*Instructions for the task:* Set down the material again. Keep every line exactly as it is.

+---+

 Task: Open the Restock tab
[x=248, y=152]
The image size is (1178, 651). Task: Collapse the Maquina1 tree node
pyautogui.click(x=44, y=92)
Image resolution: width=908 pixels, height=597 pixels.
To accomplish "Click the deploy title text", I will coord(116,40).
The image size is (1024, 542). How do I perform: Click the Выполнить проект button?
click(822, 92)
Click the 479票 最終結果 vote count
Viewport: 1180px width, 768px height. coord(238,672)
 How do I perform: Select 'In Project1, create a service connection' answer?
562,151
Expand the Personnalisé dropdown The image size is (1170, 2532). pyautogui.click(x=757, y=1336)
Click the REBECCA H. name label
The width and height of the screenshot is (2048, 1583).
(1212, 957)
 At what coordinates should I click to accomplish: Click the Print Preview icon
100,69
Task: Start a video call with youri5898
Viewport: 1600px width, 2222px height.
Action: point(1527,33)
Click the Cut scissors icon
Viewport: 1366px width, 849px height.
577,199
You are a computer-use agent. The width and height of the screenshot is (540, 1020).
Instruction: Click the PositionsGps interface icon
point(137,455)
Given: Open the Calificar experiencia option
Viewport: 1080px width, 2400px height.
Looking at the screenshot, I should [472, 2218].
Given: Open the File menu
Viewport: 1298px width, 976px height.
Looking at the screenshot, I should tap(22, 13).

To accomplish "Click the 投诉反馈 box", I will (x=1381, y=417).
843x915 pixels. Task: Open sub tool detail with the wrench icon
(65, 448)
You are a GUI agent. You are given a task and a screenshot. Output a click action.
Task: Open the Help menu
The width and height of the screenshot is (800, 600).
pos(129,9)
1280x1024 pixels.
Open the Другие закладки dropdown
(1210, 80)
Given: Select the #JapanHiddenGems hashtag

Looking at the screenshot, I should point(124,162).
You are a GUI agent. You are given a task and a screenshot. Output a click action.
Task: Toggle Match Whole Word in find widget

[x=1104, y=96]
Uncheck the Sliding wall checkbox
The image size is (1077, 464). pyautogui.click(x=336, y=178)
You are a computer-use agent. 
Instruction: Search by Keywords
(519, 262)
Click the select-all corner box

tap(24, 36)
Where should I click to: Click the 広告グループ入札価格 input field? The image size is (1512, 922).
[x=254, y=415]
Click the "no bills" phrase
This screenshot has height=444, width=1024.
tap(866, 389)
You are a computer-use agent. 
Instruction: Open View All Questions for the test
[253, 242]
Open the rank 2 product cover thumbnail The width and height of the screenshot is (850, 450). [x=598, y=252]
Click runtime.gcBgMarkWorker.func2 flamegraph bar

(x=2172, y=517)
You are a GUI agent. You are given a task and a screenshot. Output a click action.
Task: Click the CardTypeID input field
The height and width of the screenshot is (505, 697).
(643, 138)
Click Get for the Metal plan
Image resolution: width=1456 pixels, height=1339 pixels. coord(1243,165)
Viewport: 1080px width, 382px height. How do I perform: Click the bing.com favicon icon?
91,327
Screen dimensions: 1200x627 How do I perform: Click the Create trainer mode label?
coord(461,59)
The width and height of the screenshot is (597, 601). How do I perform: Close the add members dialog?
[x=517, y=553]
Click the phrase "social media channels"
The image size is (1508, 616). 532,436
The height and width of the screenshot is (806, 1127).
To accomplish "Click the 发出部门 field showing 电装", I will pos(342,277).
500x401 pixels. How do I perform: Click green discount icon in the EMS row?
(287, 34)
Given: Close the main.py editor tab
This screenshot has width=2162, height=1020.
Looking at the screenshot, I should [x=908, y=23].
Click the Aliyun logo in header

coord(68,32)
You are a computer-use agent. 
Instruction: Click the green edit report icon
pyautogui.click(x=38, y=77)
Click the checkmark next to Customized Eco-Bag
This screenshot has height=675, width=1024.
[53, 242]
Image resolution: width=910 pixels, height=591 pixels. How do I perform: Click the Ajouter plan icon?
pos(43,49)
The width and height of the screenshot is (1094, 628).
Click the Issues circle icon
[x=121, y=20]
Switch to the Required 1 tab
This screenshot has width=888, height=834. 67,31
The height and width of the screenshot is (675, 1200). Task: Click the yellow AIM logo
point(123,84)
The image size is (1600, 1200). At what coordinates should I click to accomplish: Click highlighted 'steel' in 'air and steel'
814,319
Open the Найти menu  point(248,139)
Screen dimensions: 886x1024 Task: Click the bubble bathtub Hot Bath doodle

+---+

*Written response:*
 Task: Open the Restock tab
[x=248, y=152]
The image size is (1178, 651). Task: Collapse the Maquina1 tree node
pyautogui.click(x=44, y=92)
Image resolution: width=908 pixels, height=597 pixels.
To accomplish "Click the deploy title text", I will coord(116,40).
The image size is (1024, 542). How do I perform: Click the Выполнить проект button?
click(822, 92)
Click the 479票 最終結果 vote count
Viewport: 1180px width, 768px height. coord(238,672)
 How do I perform: Select 'In Project1, create a service connection' answer?
562,151
Expand the Personnalisé dropdown The image size is (1170, 2532). pyautogui.click(x=757, y=1336)
Click the REBECCA H. name label
The width and height of the screenshot is (2048, 1583).
(1212, 957)
 At what coordinates should I click to accomplish: Click the Print Preview icon
100,69
Task: Start a video call with youri5898
Viewport: 1600px width, 2222px height.
Action: point(1527,33)
Click the Cut scissors icon
Viewport: 1366px width, 849px height.
577,199
You are a computer-use agent. The width and height of the screenshot is (540, 1020).
Instruction: Click the PositionsGps interface icon
point(137,455)
Given: Open the Calificar experiencia option
Viewport: 1080px width, 2400px height.
Looking at the screenshot, I should [472, 2218].
Given: Open the File menu
Viewport: 1298px width, 976px height.
Looking at the screenshot, I should tap(22, 13).

To accomplish "Click the 投诉反馈 box", I will (x=1381, y=417).
843x915 pixels. Task: Open sub tool detail with the wrench icon
(65, 448)
You are a GUI agent. You are given a task and a screenshot. Output a click action.
Task: Open the Help menu
The width and height of the screenshot is (800, 600).
pos(129,9)
1280x1024 pixels.
Open the Другие закладки dropdown
(1210, 80)
Given: Select the #JapanHiddenGems hashtag

Looking at the screenshot, I should point(124,162).
You are a GUI agent. You are given a task and a screenshot. Output a click action.
Task: Toggle Match Whole Word in find widget

[x=1104, y=96]
Uncheck the Sliding wall checkbox
The image size is (1077, 464). pyautogui.click(x=336, y=178)
You are a computer-use agent. 
Instruction: Search by Keywords
(519, 262)
Click the select-all corner box

tap(24, 36)
Where should I click to: Click the 広告グループ入札価格 input field? The image size is (1512, 922).
[x=254, y=415]
Click the "no bills" phrase
This screenshot has height=444, width=1024.
tap(866, 389)
You are a computer-use agent. 
Instruction: Open View All Questions for the test
[253, 242]
Open the rank 2 product cover thumbnail The width and height of the screenshot is (850, 450). [x=598, y=252]
Click runtime.gcBgMarkWorker.func2 flamegraph bar

(x=2172, y=517)
You are a GUI agent. You are given a task and a screenshot. Output a click action.
Task: Click the CardTypeID input field
The height and width of the screenshot is (505, 697).
(643, 138)
Click Get for the Metal plan
Image resolution: width=1456 pixels, height=1339 pixels. coord(1243,165)
Viewport: 1080px width, 382px height. How do I perform: Click the bing.com favicon icon?
91,327
Screen dimensions: 1200x627 How do I perform: Click the Create trainer mode label?
coord(461,59)
The width and height of the screenshot is (597, 601). How do I perform: Close the add members dialog?
[x=517, y=553]
Click the phrase "social media channels"
The image size is (1508, 616). 532,436
The height and width of the screenshot is (806, 1127).
To accomplish "Click the 发出部门 field showing 电装", I will pos(342,277).
500x401 pixels. How do I perform: Click green discount icon in the EMS row?
(287, 34)
Given: Close the main.py editor tab
This screenshot has width=2162, height=1020.
Looking at the screenshot, I should [x=908, y=23].
Click the Aliyun logo in header

coord(68,32)
You are a computer-use agent. 
Instruction: Click the green edit report icon
pyautogui.click(x=38, y=77)
Click the checkmark next to Customized Eco-Bag
This screenshot has height=675, width=1024.
[53, 242]
Image resolution: width=910 pixels, height=591 pixels. How do I perform: Click the Ajouter plan icon?
pos(43,49)
The width and height of the screenshot is (1094, 628).
Click the Issues circle icon
[x=121, y=20]
Switch to the Required 1 tab
This screenshot has width=888, height=834. 67,31
The height and width of the screenshot is (675, 1200). Task: Click the yellow AIM logo
point(123,84)
The image size is (1600, 1200). At what coordinates should I click to accomplish: Click highlighted 'steel' in 'air and steel'
814,319
Open the Найти menu  point(248,139)
Screen dimensions: 886x1024 Task: Click the bubble bathtub Hot Bath doodle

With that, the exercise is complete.